Work to complete —
- a) In the post on storing water, what has the writer used over the years?
- b) Retype the post on storing water word for word, everything from "Oh man, I got" down to "request, is chlorine.".

Passage for review —
────────────────
Oh man, I got a chuckle out of this one. For alcohol, any ethyl alcohol, to be effective it would have to be close to 40%. Buzz city!
On more of a serious note. What I have used over the years, unfortunately for your request, is chlorine.
I do have comment that may be helpful. The biggest mistake I have seen over the years on this forum and this topic is somehow people think microbial life is spontaneous. Its not a miracle and water isn't the Virgin Mary. If its sterile when stored water has no shelf life. It'll stay sterile forever. That said, getting completely sterile to begin with is easier said than done. There are many factors such as spore boring anaerobic bacteria the most common. That you keep down by keeping the dissolved oxygen levels up, periodic mixing usually shaking. Still its important to know life, all life, is not spontaneous. We are not creating it in our water storage. It either had to already be there or from a contamination source. Also keep in mind all life depends on a food source. Bacteria doesn't live in a vacuum with nothing to feed on. If you follow this then our storage life is very dependent on first starting water quality and second storage container quality.
────────────────
Material shown —
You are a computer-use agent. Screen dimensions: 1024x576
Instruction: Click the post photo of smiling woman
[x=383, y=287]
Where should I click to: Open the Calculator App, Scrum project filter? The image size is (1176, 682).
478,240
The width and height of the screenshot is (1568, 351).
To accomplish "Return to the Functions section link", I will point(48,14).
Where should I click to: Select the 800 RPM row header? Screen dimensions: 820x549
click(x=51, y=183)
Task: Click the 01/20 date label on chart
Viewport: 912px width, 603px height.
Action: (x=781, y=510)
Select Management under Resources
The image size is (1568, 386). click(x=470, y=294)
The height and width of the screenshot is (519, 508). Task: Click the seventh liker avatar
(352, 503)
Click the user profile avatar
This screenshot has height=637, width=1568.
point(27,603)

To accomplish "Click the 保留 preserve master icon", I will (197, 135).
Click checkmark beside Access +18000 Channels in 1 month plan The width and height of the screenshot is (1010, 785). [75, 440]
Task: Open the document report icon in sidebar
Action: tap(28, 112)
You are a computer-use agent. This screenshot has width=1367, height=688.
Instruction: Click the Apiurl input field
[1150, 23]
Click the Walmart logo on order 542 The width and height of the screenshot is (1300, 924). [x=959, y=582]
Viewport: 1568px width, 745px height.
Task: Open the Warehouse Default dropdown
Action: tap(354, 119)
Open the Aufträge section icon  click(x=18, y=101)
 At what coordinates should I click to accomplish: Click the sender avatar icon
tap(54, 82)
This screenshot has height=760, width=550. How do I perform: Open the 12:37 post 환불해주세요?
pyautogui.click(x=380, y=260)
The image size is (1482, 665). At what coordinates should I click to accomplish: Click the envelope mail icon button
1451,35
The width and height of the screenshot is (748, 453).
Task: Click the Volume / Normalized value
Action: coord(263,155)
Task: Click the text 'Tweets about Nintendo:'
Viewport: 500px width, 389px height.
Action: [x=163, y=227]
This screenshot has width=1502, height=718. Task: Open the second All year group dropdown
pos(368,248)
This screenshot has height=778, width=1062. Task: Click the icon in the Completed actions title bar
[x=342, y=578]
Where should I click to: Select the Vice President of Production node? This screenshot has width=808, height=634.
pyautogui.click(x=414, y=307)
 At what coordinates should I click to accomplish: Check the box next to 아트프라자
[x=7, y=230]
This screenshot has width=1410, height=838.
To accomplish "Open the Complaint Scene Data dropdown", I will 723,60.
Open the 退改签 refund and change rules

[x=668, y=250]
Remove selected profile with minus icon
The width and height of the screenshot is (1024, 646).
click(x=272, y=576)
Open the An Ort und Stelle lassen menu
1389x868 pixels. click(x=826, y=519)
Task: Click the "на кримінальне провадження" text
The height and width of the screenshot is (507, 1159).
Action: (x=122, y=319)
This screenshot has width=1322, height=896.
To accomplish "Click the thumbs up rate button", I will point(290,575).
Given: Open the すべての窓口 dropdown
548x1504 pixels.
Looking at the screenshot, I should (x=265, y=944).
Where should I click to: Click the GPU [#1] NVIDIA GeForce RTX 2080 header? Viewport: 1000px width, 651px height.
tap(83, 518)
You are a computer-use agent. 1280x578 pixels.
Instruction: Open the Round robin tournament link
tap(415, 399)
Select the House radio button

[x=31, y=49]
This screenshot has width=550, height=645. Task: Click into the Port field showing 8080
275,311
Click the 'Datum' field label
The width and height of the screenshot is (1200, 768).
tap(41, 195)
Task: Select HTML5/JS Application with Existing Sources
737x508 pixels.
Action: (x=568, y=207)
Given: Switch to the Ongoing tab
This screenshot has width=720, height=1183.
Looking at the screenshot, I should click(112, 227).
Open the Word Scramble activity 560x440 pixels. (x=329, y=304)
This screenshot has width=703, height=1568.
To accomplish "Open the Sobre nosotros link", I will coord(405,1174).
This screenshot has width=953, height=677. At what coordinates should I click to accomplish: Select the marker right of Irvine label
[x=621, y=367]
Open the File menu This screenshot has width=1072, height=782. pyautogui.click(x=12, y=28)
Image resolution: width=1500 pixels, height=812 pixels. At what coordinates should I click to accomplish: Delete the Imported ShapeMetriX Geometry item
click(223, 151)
────────────────
Outputs for the tasks —
- a) Chlorine.

- b)
Oh man, I got a chuckle out of this one. For alcohol, any ethyl alcohol, to be effective it would have to be close to 40%. Buzz city!
On more of a serious note. What I have used over the years, unfortunately for your request, is chlorine.